My career seems to have taken a strange, but not altogether unpleasant, turn. I have high hopes for this job (if I get it) and can’t help but feel big things are on their way.
Having turned forty quite recently I’ve been somewhat preoccupied with the whole “So what now?” thing. I did a masters a few years ago in the hopes of changing career paths but was faced with – along with thousands of others – a job field suffering very badly from the recession and lord alone knows how many cutbacks. Luckily my original profession was one that I could fall back on, and that’s what I did. I eventually ended up in Singapore for a couple of years, but that’s a post for another time.

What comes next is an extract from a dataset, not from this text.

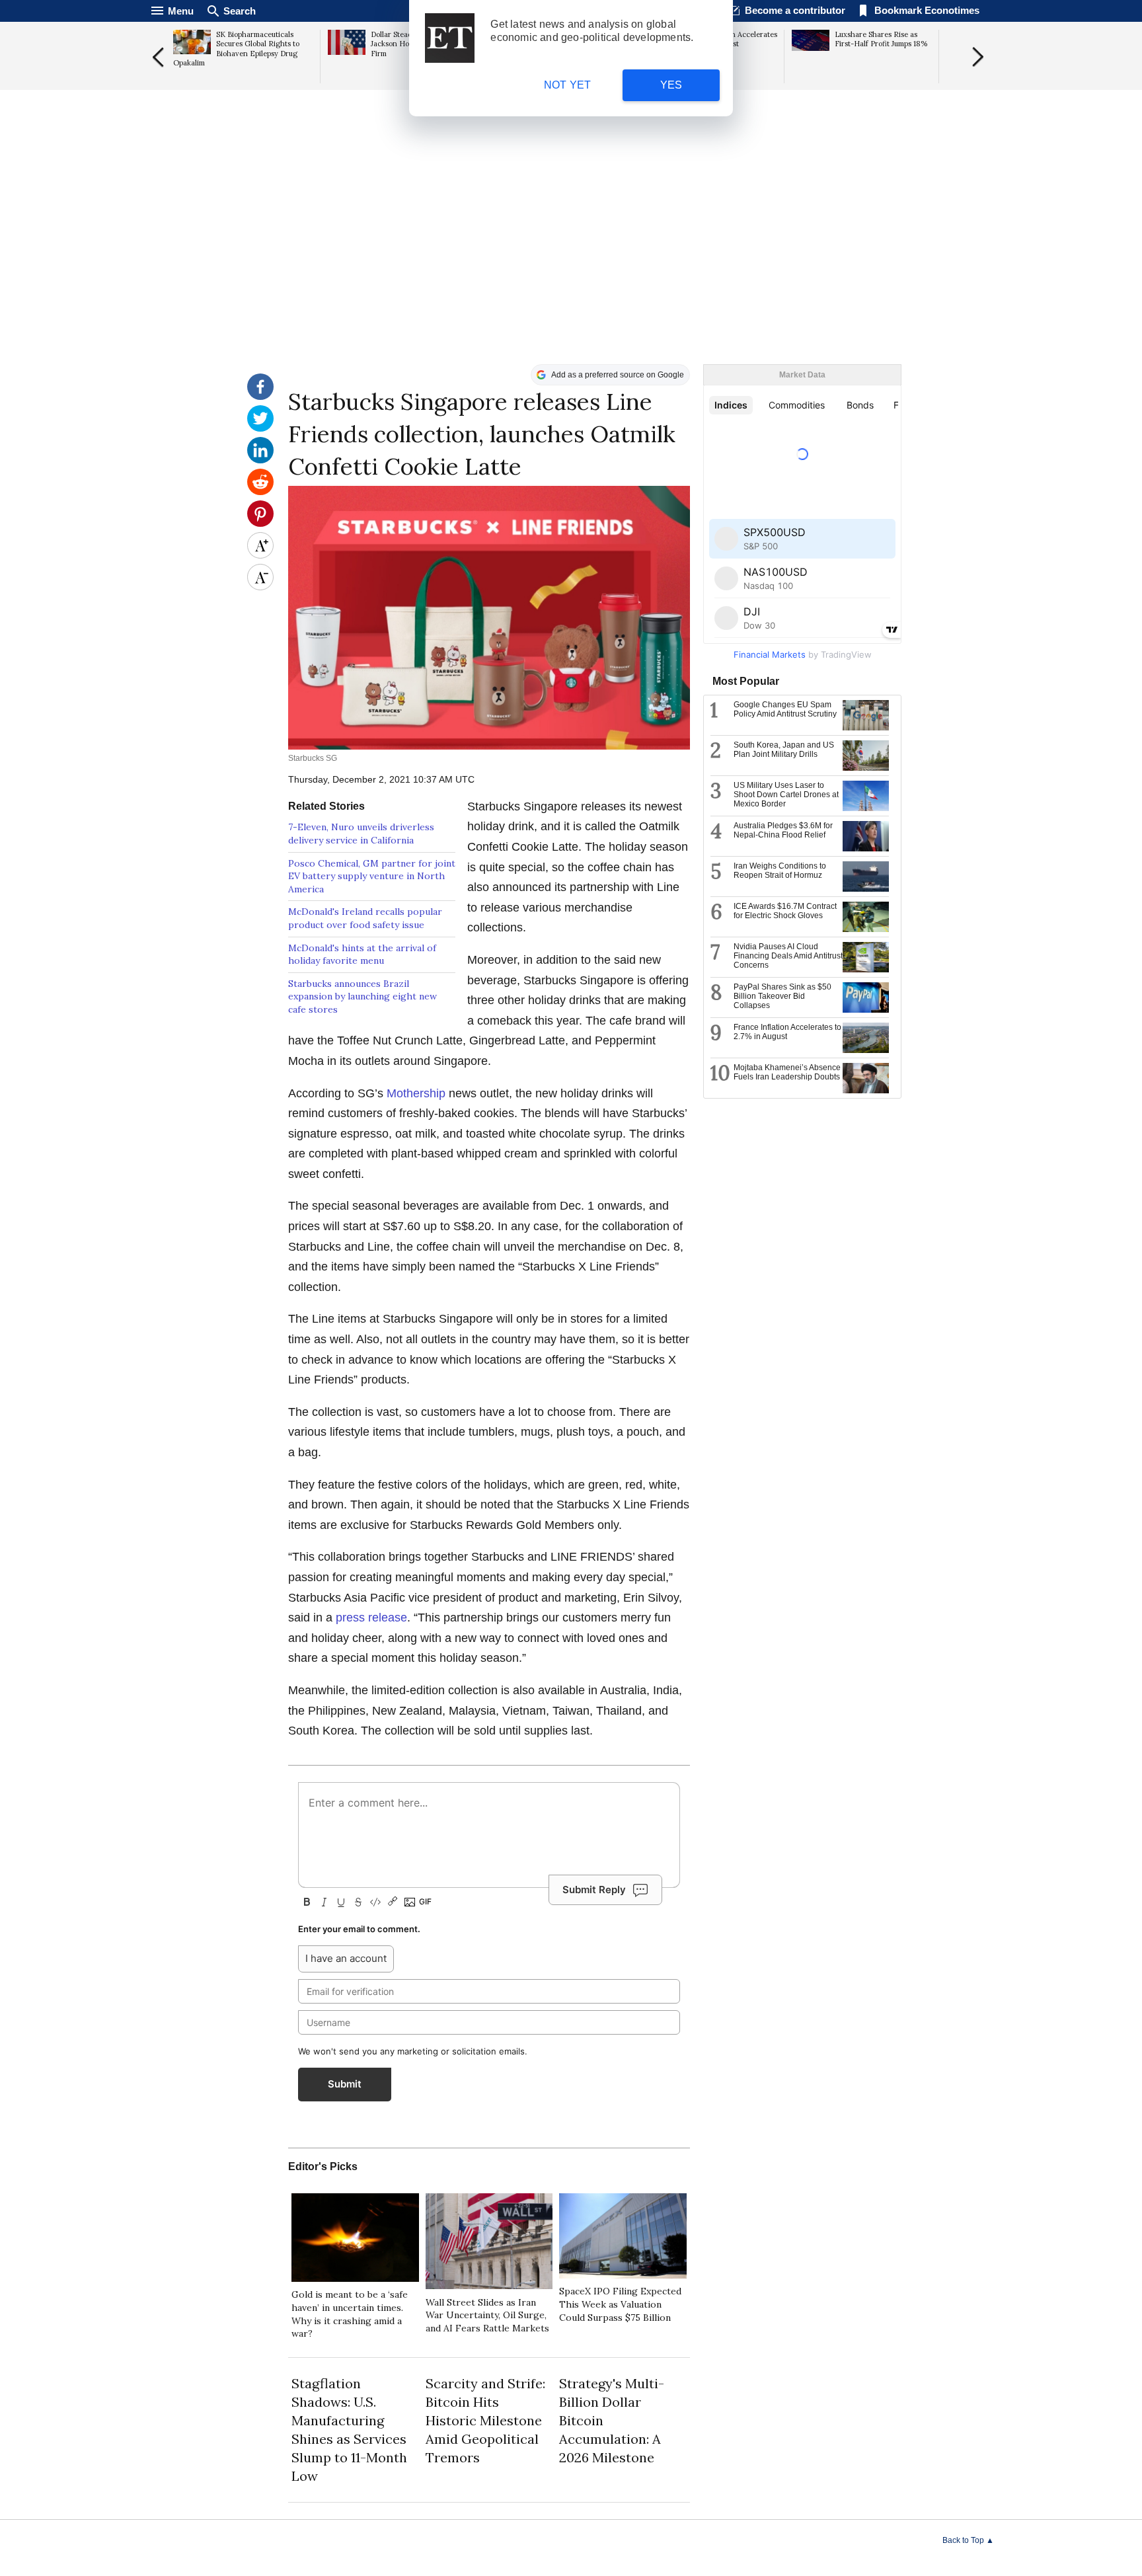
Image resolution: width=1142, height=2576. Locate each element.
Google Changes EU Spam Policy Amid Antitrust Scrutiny (785, 709)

My line of work is one of those that means once you get to a certain age you become somewhat expensive. The younger fresh-out-of-the-box types become the more affordable option and unless you’re ensconced in a place of work you run the risk of being too pricey to employ elsewhere. It’s all about the fresh meat. Back in the day, before my masters, I never really worried about that stuff. But with the prospect of retirement being only twenty years away now (in theory anyway – the retirement age could be upped to ninety-five with the way things are going) I’ve been very aware that unless I do something soon to address the issue of my career I’m gonna have a very bleak future indeed.
Hence today’s interview.
And you know what? I actually feel like I’m where I’m supposed to be work-wise, and I haven’t felt like that for a very long time.
You never really know what life is gonna throw your way. A jump to the left perhaps. Or a step to the right. At the end of the day what will be, will be.
Somewhere along the way I lost sight of that. I’m glad I’ve found it again.